[TASK MATERIAL]

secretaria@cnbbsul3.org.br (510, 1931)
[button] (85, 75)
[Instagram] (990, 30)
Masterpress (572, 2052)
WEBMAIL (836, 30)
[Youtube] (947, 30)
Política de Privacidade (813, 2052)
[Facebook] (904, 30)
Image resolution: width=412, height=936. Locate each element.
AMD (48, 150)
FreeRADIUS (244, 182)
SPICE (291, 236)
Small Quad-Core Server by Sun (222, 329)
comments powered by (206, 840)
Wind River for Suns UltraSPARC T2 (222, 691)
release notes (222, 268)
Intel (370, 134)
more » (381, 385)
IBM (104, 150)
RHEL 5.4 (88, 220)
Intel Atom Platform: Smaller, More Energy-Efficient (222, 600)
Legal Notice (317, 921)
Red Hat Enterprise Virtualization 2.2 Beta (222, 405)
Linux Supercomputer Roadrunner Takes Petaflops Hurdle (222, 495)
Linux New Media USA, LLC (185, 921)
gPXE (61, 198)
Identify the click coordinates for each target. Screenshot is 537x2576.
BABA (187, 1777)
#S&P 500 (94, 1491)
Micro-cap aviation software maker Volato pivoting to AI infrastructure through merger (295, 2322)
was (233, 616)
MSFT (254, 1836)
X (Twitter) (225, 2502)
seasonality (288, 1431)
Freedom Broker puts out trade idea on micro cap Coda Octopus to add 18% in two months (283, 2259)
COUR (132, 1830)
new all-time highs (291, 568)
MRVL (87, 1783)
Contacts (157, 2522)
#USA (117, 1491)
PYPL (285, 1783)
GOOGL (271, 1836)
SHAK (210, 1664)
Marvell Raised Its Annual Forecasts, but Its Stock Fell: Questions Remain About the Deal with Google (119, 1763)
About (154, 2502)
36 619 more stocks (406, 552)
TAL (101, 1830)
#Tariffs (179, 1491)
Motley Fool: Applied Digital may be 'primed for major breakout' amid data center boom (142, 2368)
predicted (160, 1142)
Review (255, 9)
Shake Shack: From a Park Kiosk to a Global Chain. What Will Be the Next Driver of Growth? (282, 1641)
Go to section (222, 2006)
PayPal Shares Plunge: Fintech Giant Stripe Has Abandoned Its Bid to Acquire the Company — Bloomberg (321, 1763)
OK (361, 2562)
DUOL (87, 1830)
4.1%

[/TASK MATERIAL]

■ WHAT YOU NEED TO DO
Print again the lines of the entries above that fall between the line holding "AMD (48, 150)" and the line holding "Micro-cap aviation software", inclusive, exactly as they stand.

■ OUTPUT OF THE EXERCISE
AMD (48, 150)
FreeRADIUS (244, 182)
SPICE (291, 236)
Small Quad-Core Server by Sun (222, 329)
comments powered by (206, 840)
Wind River for Suns UltraSPARC T2 (222, 691)
release notes (222, 268)
Intel (370, 134)
more » (381, 385)
IBM (104, 150)
RHEL 5.4 (88, 220)
Intel Atom Platform: Smaller, More Energy-Efficient (222, 600)
Legal Notice (317, 921)
Red Hat Enterprise Virtualization 2.2 Beta (222, 405)
Linux Supercomputer Roadrunner Takes Petaflops Hurdle (222, 495)
Linux New Media USA, LLC (185, 921)
gPXE (61, 198)
Identify the click coordinates for each target. Screenshot is 537x2576.
BABA (187, 1777)
#S&P 500 (94, 1491)
Micro-cap aviation software maker Volato pivoting to AI infrastructure through merger (295, 2322)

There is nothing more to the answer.